Sans me vanter, je ne suis ni juif ni musicien. Nous sommes si peu nombreux dans cette situation qu’elle fait de moi un des rares spécialistes objectifs de la musique klezmer. Une vieille histoire juive a connu un certain succès en débutant par « Au commencement... ».

Commençons donc : Denis Cuniot et Yomguih se sont rencontrés au sein du grand groupe klezmer « Orient Express Moving Shnorer ». Un schnorer, c’est un pauvre type, et alors, est-ce une raison pour qu’il vous tape sans cesse ?

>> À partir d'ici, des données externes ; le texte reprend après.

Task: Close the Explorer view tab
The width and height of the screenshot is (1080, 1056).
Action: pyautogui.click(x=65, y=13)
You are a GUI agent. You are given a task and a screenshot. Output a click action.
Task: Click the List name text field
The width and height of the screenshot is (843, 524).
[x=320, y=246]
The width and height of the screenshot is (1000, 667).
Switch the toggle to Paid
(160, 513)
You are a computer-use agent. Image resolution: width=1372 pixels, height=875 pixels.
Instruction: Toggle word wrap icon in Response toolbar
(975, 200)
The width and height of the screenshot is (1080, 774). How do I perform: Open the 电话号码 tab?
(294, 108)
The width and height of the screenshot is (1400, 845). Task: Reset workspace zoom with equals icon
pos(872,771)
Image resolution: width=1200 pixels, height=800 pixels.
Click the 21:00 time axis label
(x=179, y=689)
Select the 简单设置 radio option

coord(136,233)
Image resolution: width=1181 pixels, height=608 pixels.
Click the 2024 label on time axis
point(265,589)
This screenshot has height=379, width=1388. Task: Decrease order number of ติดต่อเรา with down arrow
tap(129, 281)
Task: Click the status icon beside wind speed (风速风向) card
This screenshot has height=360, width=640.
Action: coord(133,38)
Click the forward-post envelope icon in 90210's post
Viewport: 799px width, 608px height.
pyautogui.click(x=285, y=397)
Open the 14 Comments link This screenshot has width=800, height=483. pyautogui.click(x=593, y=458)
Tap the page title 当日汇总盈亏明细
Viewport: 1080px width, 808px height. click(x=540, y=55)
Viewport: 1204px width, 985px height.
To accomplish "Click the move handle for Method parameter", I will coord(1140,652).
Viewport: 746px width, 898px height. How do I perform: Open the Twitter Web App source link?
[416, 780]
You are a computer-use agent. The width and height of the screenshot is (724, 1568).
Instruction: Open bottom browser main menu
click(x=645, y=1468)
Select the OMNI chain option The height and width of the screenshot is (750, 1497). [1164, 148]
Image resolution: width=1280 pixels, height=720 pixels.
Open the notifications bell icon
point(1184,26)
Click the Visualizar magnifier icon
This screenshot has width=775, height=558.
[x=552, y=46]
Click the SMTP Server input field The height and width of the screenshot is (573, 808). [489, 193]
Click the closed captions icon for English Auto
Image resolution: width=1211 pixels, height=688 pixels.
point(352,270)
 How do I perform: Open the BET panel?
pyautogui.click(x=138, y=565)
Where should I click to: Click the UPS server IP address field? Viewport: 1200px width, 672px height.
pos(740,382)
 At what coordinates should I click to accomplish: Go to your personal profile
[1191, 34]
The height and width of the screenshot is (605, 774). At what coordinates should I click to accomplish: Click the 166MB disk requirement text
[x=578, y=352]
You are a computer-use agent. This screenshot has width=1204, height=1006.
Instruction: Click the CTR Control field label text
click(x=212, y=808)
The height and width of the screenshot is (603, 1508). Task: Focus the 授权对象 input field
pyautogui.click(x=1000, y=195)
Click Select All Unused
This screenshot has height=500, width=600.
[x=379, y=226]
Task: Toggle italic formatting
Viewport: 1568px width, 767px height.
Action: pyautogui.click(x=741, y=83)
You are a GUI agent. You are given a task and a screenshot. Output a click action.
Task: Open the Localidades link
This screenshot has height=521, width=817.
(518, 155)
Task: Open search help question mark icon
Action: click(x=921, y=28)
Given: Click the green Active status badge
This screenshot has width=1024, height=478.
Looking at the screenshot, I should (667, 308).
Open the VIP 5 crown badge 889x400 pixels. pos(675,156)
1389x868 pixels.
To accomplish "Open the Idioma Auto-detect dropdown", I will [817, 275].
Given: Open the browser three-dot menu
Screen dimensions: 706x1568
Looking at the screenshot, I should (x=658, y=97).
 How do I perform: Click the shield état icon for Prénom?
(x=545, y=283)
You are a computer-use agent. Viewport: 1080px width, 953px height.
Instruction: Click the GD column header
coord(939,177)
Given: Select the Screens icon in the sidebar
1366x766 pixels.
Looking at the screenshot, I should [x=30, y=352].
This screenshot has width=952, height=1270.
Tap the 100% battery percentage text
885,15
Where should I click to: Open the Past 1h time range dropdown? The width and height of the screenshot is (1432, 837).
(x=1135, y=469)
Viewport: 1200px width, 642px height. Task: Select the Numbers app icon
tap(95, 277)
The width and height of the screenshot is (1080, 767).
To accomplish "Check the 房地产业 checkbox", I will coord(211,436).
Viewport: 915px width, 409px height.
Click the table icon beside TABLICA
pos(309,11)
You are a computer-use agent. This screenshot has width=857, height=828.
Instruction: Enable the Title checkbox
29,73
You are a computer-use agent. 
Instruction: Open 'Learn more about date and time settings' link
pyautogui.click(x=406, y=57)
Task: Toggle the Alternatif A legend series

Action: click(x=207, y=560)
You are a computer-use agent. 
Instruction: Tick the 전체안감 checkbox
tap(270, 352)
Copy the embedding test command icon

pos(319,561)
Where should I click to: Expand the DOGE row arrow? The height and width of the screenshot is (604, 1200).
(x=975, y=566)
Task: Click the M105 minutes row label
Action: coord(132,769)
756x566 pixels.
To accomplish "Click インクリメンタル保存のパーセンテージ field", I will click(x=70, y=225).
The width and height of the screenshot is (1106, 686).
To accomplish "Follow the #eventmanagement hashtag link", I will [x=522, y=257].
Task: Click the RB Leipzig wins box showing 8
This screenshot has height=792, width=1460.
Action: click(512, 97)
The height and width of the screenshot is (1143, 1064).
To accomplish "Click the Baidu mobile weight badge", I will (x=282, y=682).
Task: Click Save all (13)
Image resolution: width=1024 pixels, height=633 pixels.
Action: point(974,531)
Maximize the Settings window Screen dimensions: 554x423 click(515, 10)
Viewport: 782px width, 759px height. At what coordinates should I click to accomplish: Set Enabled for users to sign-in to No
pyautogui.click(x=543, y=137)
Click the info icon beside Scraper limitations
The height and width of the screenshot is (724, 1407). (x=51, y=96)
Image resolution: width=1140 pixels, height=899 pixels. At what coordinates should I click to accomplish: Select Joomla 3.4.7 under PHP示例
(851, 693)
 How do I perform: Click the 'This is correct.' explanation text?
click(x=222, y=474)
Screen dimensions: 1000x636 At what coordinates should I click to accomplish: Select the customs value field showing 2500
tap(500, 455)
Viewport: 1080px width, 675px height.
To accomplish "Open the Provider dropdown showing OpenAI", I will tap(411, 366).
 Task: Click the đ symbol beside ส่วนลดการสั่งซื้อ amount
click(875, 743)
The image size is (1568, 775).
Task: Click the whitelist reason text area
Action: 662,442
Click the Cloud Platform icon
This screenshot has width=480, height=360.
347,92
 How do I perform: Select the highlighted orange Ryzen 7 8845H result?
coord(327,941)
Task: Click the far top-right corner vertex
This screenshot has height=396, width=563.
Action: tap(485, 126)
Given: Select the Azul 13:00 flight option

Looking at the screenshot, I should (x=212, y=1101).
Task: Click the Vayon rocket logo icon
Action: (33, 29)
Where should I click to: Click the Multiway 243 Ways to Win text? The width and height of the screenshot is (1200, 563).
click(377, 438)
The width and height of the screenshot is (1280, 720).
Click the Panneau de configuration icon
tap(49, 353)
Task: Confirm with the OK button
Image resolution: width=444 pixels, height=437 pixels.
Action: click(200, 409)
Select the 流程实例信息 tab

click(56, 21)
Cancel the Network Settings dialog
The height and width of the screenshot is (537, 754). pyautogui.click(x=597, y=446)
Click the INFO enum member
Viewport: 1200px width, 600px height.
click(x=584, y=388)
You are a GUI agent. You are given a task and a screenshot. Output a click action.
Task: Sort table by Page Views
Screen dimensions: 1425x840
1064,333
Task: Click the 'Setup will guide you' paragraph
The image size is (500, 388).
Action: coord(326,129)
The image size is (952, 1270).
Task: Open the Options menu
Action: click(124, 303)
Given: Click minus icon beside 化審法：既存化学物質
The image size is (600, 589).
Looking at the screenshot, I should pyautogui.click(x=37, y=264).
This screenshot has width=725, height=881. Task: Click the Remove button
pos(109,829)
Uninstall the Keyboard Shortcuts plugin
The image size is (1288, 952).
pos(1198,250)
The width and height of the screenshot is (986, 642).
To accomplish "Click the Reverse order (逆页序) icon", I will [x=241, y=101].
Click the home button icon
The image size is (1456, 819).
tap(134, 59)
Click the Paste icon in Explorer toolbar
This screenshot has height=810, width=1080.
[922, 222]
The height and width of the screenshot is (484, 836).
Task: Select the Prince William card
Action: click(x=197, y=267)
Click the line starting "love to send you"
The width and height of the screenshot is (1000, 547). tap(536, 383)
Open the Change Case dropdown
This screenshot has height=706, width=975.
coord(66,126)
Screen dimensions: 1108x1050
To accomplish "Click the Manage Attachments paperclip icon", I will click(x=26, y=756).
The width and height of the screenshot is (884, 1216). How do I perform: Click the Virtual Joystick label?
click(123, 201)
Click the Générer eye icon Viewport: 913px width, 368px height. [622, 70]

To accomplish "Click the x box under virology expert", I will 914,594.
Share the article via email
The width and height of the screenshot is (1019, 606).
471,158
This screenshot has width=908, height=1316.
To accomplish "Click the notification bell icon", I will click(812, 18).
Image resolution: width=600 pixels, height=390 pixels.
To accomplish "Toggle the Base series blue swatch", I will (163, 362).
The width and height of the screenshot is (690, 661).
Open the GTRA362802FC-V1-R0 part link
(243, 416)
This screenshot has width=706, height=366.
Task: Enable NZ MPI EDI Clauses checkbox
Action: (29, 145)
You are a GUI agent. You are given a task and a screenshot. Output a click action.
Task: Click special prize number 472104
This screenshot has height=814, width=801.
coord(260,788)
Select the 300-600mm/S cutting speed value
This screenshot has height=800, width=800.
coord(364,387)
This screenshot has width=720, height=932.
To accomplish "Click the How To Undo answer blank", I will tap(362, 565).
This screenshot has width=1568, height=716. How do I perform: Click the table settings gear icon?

Certes, mais qu’est ce que le klezmer ?

Klezmer vient des mots hébreux « kle », instrument et « zemer » pour chanson. C’est une musique juive populaire, que les musiciens klezmer, les klezmorim, jouaient dans les shtetels, dans les ghettos, à l’occasion d’un anniversaire, d’un mariage, ou de l’arrivée d’un nouveau rabbin (voir l’anniversaire de mariage du nouveau rabbin). Sans cesse sur la route, méprisés – il convient de mépriser les amuseurs, on l’oublie trop souvent – les Klezmorim ont sillonné l’Europe centrale. Au hasard des amitiés, des rencontres, leur musique a échangé avec tous les autres, russes, roumaines, grecques, ottomanes ou tziganes. C’est peut être pourquoi, si les musiciens juifs ne sont pas tous klezmer, les musiciens klezmer ne sont pas tous juifs.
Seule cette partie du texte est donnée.